Meski secara struktur-organisatoris PMII tidak berada dibawah NU.
Dalam hal ini
paradigma kritis diberlakukan hanya sebagai kerangka pikir (manhaj al-fikr) dalam
analisis dalam memandang persoalan. Tentunya dia tidak dilepaskan dari
ketentuan ajaran dan nilai-nilai agama. Dan bahkan ingin mengembalikan dan
menfungsikan ajaran agama sebagaimana mestinya. Konteks inilah paradigma kritis
tidak berkutat pada wilayah hal-hal yang bersifat sakral. namun lebih pada
persoalan yang bersifat profan. Lewat paradigma kritis persoalan-persoalan yang
bersifat profan dan sakral akan diposisikan secara propesional. Dengan kata
lain paradigma PMII berusaha untuk menegakkan sikap kritis dalam berkehidupan
dengan menjadikan ajaran agama sebagai inspirasi dan motifasi untuk melakukan
kekhalifahan dimuka bumi (kholifah
fi al-ardh).
Setidak-tidaknya
ada 3 (tiga)
hal, yang harus dilakukan dalam mengaktualisasikan pemikiran menuju sebuah
tindakan, yakni ; Pertama,mengadakan
pembongkaran terhadap ideologi, dengan memberikan kebebasan dari semua rantai
penindasan dalam kehidupan ekonomi maupun keimanannya.

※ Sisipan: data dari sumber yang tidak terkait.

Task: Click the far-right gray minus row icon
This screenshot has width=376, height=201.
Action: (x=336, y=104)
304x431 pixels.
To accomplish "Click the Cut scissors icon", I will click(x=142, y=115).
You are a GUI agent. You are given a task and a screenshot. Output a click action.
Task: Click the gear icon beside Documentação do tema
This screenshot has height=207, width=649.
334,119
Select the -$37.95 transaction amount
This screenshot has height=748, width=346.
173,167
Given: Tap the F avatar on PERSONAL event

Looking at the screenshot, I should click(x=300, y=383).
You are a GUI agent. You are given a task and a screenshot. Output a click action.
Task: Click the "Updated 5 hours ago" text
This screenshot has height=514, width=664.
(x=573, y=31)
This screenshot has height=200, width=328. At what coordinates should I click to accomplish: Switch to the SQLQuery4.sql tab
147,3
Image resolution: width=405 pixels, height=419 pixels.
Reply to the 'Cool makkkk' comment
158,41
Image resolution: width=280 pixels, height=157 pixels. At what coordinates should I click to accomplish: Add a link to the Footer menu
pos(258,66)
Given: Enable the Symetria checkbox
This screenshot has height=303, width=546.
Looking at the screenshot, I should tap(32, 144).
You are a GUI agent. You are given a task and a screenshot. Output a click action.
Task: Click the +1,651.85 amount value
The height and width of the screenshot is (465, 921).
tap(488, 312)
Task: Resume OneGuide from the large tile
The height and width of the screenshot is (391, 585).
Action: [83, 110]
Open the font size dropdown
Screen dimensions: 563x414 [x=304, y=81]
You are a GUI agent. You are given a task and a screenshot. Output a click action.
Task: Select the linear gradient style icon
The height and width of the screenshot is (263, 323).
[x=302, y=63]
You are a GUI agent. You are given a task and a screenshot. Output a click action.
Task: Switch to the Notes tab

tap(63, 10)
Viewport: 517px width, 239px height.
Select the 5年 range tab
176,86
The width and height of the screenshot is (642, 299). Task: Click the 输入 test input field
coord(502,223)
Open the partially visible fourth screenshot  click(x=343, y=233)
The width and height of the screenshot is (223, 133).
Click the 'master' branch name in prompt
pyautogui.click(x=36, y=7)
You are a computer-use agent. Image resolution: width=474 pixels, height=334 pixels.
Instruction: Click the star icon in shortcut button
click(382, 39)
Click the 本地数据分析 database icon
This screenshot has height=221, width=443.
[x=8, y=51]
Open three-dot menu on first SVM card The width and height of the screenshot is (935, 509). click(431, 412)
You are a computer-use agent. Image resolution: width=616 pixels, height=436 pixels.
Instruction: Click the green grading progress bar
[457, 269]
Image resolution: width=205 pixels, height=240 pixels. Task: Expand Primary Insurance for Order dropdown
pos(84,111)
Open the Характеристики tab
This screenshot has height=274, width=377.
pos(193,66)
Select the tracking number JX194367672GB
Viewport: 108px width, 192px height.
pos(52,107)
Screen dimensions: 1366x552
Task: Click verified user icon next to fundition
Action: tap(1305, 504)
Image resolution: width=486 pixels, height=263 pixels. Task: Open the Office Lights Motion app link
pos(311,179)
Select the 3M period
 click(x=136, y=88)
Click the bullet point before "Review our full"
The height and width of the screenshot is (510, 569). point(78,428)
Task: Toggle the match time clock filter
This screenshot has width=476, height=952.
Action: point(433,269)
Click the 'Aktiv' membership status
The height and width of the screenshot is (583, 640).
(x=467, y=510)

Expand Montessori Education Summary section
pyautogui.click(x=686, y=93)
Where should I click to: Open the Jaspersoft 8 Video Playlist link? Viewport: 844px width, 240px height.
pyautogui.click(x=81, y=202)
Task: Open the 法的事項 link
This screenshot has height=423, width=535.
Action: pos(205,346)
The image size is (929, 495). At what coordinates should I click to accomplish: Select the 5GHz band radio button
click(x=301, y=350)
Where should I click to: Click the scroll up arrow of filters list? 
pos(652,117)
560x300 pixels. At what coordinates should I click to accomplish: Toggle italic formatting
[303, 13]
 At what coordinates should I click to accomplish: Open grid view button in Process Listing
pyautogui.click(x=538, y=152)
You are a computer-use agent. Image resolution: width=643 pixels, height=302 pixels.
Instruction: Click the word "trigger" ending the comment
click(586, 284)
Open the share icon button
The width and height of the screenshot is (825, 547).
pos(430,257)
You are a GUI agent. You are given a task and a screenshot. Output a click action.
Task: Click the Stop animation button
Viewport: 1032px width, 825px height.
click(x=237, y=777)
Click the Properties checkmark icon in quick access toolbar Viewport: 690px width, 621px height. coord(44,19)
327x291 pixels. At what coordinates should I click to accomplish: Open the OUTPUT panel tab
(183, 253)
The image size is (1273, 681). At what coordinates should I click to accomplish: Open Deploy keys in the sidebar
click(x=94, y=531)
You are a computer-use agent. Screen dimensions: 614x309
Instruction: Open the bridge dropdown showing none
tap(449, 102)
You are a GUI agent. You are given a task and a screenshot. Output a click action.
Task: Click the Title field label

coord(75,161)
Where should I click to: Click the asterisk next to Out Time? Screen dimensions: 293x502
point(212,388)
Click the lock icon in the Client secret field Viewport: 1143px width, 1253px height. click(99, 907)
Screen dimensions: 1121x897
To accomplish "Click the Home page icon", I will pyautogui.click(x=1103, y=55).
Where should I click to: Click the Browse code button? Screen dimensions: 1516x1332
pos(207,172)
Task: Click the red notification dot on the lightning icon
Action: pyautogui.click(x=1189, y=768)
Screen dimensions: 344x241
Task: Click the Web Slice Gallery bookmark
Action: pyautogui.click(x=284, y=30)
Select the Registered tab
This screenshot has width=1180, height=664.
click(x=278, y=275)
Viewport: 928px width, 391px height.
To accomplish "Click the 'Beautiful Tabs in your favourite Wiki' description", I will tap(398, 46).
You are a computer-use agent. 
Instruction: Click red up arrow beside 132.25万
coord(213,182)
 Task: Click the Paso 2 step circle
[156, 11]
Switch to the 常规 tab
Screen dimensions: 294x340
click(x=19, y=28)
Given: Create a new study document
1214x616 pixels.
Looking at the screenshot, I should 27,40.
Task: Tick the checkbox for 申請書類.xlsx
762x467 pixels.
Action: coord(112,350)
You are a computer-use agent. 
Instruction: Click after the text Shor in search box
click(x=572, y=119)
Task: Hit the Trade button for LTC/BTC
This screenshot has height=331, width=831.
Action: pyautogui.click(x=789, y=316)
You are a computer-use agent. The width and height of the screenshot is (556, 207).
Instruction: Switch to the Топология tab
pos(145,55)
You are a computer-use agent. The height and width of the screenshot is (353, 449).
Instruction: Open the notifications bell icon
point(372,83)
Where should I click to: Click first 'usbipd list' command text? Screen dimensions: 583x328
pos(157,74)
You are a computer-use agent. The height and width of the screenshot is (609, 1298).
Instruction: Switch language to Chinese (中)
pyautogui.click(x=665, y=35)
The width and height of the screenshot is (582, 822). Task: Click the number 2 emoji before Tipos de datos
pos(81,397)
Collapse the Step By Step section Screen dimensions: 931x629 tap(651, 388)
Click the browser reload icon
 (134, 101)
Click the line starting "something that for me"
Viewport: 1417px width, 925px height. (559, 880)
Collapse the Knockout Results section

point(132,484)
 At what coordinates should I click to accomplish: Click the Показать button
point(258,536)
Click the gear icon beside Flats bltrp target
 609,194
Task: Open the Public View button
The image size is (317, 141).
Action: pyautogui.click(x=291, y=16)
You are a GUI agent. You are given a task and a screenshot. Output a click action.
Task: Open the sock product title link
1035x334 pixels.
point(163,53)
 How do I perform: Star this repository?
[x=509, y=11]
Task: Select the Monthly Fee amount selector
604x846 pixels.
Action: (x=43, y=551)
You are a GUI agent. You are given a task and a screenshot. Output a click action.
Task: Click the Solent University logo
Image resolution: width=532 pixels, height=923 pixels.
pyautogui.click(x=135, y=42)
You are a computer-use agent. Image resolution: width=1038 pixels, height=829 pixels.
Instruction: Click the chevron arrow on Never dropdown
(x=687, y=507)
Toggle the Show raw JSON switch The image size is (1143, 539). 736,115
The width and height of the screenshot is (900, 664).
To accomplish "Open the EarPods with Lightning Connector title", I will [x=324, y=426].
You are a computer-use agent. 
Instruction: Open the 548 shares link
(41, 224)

Pembongkaran-pembongkaran ini kiranya bisa dilakukan dengan berfikir secara
kritis terhadap dogma-dogma. Masyarakat tidak begitu saja menerima ajaran agama
yang disampaikannya, namun bagaimana masyarakat agama juga berhak melakukan
tafsiran-tafsiran atas segala nilai dan pranata agama yang selama ini mereka
anut.
Proses kritisisme
dan interpretasi atas ajaran agama bukan berarti memberikan peluang untuk
memberikan peluang untuk menghancurkan agama itu sendiri, namun justru
sebaliknya bagaimana agama ditempatkan pada posisi atas agar tidak digunakan
oleh kepentingan-kepentingan tertentu. Proses kritik ini tidak saja dilakukan
terhadap dogmatisme agama, namun juga budaya, tatanan masyarakat, dan
pemikiran-pemikiran sosial yang ada. Dengan berfikir kritis, maka akan terjadi
dialektika dan dinamika dalam kehidupan.
Kedua, menyingkirkan tabir
hegemonik. Penyingkiran terhadap tabir hegemonik tidak hanya bermuara pada
penguasa saja, namun juga tidak menutup kemungkinan pada kalangan NU sendiri
atau yang lain. Untuk mengaplikasikan paradigma kritis ini tentunya PMII harus
benar-benar menyatakan sikap perjuangannya untuk terlibat (involve) langsung dalam
membangun bangsa dan negara dengan tetap memperjuangkan kepentingan rakyat
banyak.
Ketiga, Semangat religius
Islam. PMII dalam membangun semangat kebangsaan dan pluralisme yang tetap
berada dalam frame dan semangat religiusitas Islam dengan tidak meninggalkan
wilayah sakral beragama, namun juga dapat masuk dalam wilayah profan agama.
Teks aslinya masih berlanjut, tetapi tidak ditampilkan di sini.